Your goal:
In the material below, find every line with "Share" and pull it out.

Listed entries:
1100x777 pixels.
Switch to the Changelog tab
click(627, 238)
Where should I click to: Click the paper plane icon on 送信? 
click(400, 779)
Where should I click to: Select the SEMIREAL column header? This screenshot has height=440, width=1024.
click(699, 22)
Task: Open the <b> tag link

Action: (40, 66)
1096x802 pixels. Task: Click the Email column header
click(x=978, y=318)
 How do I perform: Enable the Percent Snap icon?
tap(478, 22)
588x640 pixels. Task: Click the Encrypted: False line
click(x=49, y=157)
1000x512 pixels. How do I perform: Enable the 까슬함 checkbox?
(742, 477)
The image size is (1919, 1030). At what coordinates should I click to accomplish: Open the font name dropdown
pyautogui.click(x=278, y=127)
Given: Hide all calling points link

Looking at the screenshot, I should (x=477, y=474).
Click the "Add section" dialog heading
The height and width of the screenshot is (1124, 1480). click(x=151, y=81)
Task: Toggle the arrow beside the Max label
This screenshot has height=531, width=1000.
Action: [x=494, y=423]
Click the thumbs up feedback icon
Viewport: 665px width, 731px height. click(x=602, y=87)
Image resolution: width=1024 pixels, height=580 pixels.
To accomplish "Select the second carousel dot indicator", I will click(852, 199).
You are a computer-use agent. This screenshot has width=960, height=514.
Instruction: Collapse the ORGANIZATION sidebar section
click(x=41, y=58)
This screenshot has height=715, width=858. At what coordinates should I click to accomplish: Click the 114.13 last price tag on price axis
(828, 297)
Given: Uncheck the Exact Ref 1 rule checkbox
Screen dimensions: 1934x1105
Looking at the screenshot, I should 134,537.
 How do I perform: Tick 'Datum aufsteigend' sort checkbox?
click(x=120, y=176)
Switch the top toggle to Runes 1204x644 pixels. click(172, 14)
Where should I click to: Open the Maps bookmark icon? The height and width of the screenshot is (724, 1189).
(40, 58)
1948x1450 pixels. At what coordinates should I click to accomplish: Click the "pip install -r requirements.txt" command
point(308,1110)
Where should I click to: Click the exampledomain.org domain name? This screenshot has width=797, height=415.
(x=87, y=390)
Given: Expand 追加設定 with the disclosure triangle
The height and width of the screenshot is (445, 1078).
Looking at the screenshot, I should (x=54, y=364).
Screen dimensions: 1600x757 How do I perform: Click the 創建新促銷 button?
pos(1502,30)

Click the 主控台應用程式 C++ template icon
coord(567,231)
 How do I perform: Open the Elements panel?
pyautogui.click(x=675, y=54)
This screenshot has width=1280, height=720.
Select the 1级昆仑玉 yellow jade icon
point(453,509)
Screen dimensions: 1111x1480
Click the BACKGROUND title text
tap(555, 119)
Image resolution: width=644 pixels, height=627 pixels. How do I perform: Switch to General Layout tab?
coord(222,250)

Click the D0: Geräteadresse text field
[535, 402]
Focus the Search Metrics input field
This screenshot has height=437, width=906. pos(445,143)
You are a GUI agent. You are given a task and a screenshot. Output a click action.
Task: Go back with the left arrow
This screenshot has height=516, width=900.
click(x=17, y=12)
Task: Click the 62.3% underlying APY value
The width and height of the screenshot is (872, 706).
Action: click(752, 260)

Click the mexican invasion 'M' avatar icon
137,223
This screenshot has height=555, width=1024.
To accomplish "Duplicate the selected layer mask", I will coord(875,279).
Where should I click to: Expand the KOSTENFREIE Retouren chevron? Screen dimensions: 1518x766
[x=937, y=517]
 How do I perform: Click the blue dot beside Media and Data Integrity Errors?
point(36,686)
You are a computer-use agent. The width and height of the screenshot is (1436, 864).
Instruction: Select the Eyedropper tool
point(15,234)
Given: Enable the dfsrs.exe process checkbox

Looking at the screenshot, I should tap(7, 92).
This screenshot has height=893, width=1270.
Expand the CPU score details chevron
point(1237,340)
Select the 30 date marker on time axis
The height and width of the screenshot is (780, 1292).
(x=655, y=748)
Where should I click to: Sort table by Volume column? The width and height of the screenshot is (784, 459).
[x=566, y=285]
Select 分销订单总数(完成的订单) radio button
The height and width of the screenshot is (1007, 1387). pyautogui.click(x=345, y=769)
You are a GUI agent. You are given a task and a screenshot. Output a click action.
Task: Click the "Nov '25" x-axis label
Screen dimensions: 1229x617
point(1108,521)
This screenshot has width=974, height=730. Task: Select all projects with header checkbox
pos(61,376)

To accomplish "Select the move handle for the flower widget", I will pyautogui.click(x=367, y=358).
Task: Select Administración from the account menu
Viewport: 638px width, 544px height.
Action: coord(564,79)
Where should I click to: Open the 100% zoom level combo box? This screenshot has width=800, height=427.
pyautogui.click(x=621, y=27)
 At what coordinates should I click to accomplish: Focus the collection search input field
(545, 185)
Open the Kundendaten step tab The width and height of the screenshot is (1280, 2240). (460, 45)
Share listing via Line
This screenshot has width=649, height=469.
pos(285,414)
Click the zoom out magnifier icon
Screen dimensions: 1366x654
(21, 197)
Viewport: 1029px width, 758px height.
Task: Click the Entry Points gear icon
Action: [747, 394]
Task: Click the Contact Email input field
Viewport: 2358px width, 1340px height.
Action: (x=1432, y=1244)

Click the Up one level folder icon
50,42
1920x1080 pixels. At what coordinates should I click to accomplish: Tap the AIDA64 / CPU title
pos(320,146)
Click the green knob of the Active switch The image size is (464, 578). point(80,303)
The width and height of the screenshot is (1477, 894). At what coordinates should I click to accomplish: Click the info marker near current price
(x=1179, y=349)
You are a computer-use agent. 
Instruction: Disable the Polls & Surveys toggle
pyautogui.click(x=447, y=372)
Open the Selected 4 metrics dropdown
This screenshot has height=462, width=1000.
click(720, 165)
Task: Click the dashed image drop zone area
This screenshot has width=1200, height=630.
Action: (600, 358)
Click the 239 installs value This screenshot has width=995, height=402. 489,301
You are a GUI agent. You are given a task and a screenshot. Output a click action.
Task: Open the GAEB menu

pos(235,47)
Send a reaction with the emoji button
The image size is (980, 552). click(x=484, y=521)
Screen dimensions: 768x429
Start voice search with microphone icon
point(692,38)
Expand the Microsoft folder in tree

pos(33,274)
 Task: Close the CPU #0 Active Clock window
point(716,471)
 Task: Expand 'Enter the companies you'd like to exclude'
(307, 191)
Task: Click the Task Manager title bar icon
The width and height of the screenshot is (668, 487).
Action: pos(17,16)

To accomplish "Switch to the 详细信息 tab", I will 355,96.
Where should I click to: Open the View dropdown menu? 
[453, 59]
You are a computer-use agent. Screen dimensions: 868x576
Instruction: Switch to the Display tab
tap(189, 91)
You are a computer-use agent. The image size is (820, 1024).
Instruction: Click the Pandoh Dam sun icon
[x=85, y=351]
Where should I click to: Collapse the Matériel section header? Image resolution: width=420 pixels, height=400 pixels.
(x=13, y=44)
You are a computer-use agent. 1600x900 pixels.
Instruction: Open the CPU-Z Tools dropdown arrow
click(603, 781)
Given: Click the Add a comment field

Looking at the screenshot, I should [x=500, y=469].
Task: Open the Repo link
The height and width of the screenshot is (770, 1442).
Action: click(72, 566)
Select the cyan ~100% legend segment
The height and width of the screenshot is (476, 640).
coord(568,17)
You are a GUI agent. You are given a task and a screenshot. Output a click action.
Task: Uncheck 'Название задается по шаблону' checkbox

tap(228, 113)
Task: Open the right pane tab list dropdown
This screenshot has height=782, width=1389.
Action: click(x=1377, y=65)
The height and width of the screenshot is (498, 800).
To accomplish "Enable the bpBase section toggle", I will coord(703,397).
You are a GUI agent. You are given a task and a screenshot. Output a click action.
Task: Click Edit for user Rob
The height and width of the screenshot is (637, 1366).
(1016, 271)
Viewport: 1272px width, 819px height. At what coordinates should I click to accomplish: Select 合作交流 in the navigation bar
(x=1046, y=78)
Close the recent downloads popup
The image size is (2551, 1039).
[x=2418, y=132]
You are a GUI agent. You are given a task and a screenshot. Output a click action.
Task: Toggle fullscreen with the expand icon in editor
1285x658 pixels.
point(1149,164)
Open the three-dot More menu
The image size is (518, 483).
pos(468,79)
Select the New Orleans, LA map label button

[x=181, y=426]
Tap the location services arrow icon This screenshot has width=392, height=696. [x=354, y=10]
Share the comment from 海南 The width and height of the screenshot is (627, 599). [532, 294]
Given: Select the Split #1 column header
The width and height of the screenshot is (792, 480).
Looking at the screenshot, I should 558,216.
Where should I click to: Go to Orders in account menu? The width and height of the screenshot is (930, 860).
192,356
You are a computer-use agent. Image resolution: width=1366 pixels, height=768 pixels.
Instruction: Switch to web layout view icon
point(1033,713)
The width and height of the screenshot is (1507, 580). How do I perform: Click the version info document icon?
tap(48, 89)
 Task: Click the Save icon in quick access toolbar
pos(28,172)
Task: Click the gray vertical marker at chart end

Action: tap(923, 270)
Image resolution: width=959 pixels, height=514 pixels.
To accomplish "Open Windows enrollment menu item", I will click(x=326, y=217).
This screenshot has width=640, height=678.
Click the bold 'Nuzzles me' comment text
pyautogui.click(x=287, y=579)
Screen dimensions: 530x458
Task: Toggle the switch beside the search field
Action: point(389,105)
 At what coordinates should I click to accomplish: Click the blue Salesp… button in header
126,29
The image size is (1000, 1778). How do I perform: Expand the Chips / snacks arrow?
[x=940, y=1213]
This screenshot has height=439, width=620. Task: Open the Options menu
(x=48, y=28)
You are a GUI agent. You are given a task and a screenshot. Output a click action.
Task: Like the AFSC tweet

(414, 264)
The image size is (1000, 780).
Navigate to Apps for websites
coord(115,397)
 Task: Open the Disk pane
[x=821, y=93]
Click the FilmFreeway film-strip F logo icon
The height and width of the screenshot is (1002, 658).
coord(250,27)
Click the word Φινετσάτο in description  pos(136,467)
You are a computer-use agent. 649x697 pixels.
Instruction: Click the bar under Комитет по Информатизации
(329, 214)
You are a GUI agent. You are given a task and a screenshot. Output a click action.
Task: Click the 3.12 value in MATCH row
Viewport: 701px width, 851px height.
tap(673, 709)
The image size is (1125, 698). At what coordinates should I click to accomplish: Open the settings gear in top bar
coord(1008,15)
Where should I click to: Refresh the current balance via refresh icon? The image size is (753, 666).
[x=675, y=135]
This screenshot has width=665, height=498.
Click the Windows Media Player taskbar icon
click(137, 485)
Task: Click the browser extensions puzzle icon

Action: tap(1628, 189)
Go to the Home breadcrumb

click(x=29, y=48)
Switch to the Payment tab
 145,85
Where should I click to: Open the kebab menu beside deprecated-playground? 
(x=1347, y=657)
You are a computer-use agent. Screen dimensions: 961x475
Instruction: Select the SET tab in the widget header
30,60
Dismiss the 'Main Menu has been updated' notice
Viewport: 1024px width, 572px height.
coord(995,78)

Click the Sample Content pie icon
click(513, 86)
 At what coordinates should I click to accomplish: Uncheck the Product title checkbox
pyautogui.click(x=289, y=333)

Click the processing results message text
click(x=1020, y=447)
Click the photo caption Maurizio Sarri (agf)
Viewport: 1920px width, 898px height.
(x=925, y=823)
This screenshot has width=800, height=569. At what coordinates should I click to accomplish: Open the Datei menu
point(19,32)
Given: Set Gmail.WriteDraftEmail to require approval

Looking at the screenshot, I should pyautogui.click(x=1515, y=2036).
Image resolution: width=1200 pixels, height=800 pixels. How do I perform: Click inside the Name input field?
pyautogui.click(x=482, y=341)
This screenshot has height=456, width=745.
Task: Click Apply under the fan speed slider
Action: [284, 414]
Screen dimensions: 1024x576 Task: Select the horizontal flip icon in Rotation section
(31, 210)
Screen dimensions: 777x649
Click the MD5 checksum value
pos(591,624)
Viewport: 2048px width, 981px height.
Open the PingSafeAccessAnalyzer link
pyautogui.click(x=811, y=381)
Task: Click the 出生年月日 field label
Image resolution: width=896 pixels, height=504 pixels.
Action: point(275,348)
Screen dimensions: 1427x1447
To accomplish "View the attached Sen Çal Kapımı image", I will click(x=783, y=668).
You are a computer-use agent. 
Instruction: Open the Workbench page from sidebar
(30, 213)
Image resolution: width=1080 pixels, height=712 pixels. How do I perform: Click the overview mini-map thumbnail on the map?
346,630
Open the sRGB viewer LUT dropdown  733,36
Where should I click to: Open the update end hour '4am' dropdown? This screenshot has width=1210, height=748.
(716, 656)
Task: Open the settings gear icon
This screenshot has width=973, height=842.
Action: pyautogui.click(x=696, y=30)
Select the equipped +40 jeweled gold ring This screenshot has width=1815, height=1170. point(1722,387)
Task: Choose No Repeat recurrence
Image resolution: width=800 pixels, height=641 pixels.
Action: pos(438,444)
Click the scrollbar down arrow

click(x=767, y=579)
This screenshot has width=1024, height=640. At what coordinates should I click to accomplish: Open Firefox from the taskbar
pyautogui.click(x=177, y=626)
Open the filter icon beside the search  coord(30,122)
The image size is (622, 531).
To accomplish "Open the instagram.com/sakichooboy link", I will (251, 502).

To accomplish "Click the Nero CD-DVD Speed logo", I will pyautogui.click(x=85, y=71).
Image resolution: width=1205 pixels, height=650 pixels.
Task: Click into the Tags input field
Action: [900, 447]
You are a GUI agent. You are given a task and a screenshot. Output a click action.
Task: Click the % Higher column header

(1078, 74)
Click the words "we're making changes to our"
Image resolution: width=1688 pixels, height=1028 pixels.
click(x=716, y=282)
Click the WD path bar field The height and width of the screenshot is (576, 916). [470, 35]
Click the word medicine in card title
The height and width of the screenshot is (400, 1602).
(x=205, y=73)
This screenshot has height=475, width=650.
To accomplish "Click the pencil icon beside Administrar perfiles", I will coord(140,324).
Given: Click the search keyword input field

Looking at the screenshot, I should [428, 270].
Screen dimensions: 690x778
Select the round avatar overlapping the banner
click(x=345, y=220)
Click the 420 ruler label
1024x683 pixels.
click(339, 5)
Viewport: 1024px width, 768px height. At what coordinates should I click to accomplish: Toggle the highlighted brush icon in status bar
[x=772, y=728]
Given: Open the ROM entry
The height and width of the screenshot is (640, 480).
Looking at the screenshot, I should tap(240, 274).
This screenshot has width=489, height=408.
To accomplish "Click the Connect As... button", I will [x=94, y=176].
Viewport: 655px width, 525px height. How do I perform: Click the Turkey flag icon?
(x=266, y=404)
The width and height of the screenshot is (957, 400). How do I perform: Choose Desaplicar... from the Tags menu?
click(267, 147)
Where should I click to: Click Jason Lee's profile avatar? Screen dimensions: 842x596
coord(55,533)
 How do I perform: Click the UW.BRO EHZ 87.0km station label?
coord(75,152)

Reply to the task:
Share listing via Line
Share the comment from 海南 The width and height of the screenshot is (627, 599). [532, 294]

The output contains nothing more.